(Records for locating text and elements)
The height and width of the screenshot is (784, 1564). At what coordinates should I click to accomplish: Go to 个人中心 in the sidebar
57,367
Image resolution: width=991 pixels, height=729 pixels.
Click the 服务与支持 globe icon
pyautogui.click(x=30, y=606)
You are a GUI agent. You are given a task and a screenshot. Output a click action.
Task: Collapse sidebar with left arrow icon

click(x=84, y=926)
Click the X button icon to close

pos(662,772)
---
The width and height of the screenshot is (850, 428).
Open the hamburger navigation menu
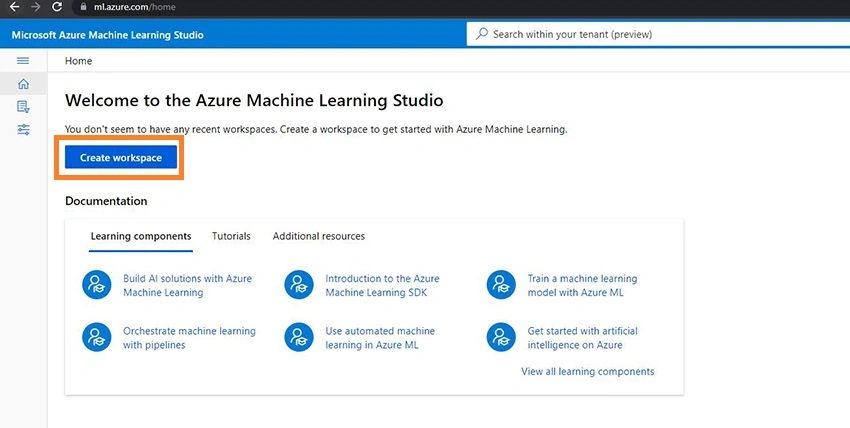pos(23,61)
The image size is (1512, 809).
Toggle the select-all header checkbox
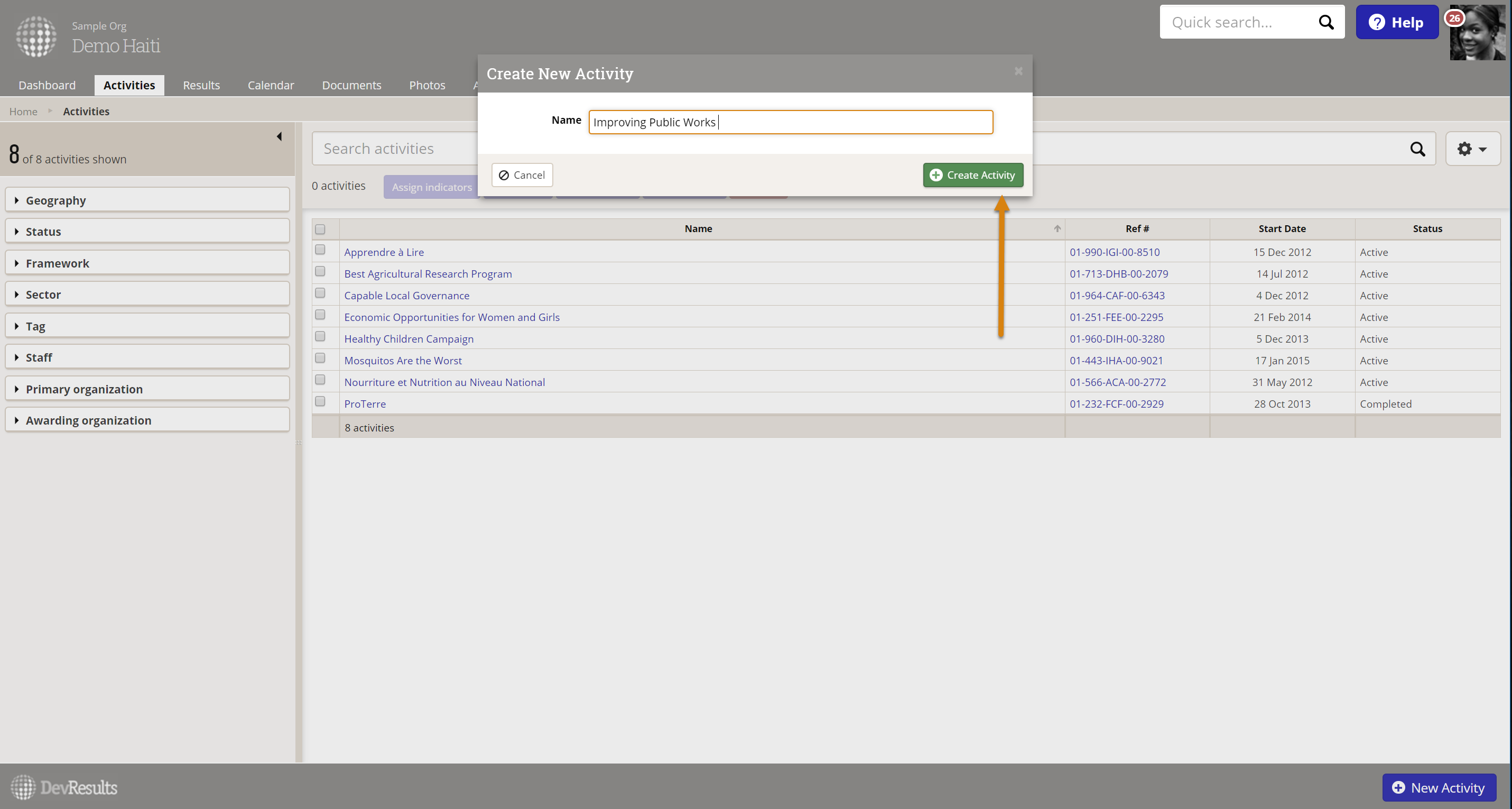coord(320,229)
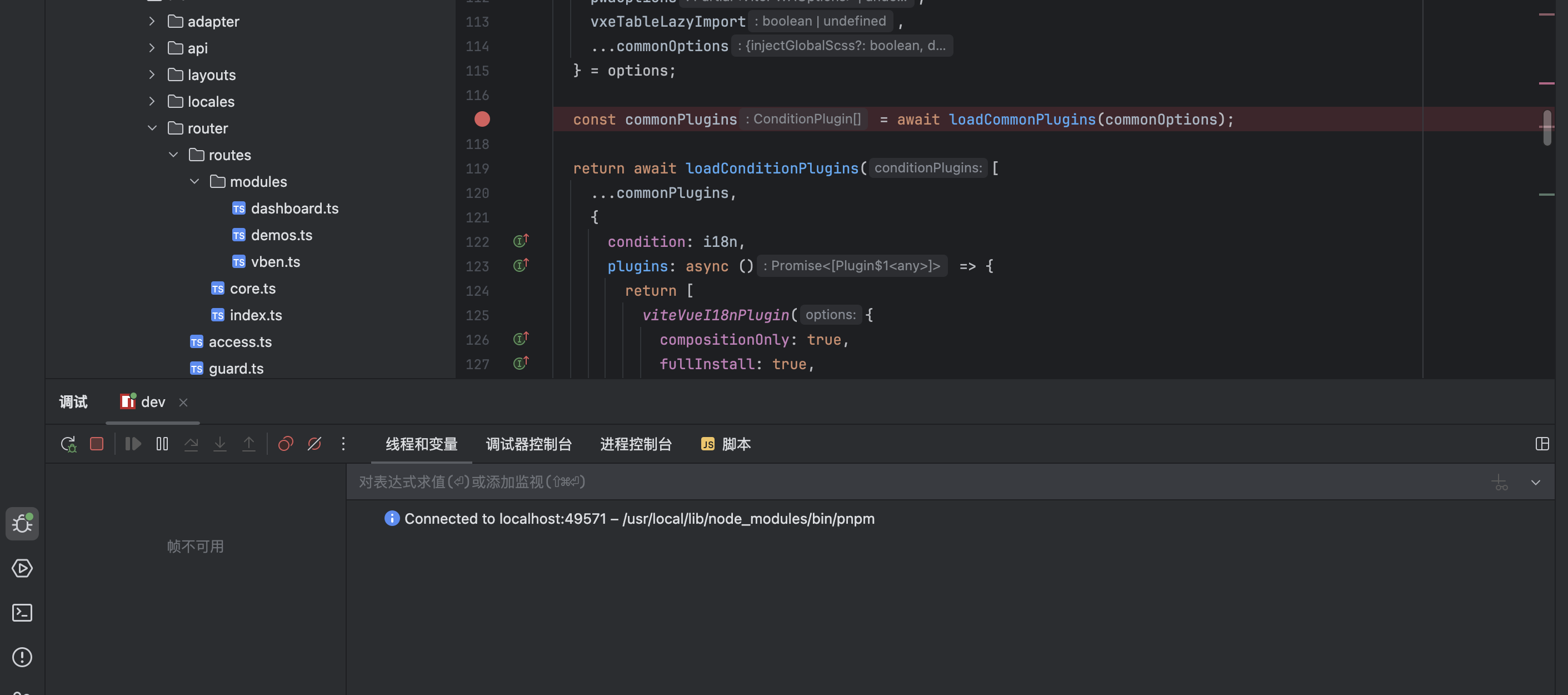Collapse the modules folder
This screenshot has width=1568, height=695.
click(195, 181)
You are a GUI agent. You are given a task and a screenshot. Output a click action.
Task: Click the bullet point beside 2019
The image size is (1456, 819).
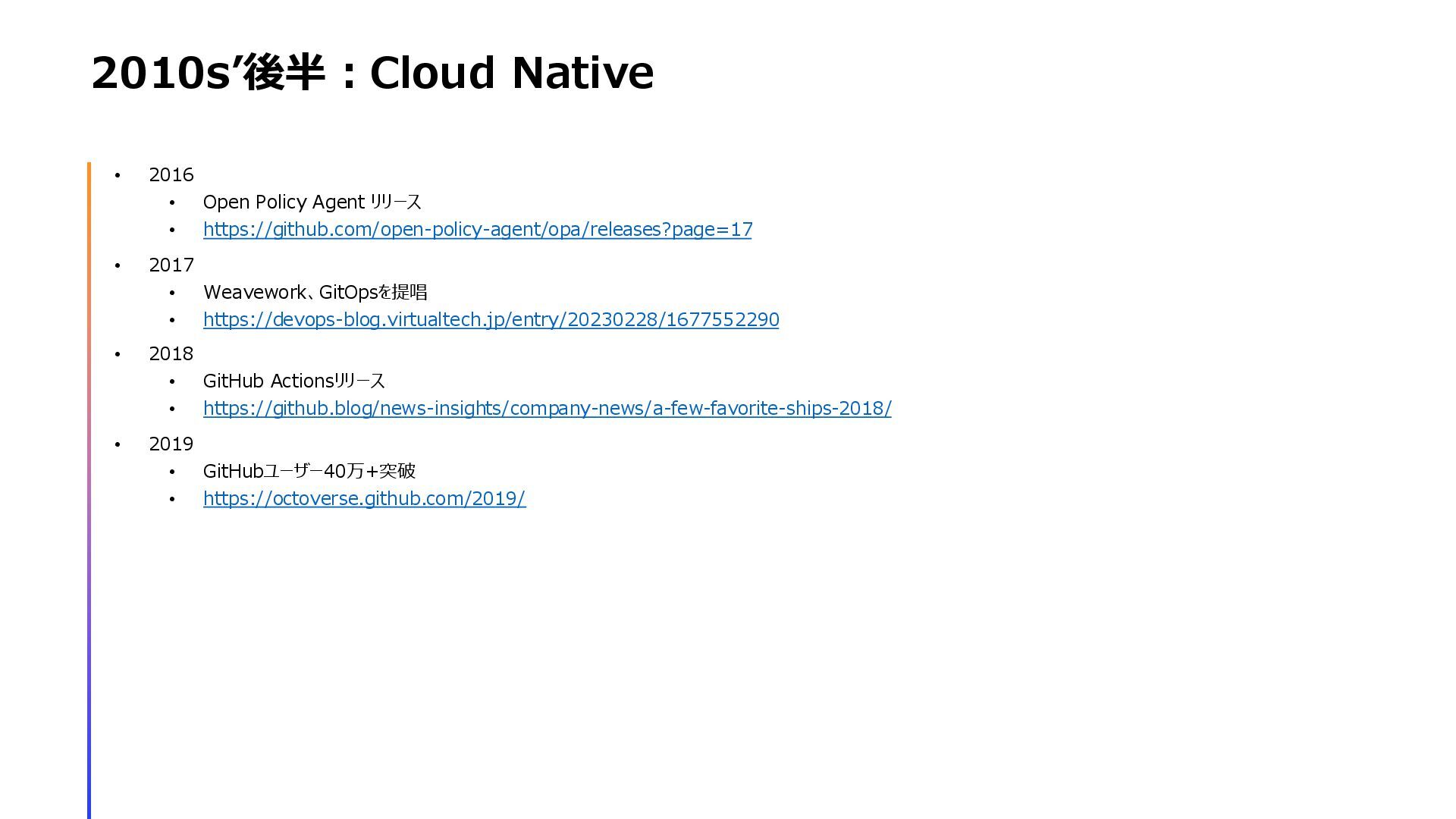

SET TASK:
Please identify every line of the records that contains the string "width", matching case, and copy each of those lines.

TASK ANSWER:
The height and width of the screenshot is (784, 1564). At what coordinates should I click to accomplish: Go to 个人中心 in the sidebar
Image resolution: width=991 pixels, height=729 pixels.
The width and height of the screenshot is (850, 428).
This screenshot has width=1568, height=695.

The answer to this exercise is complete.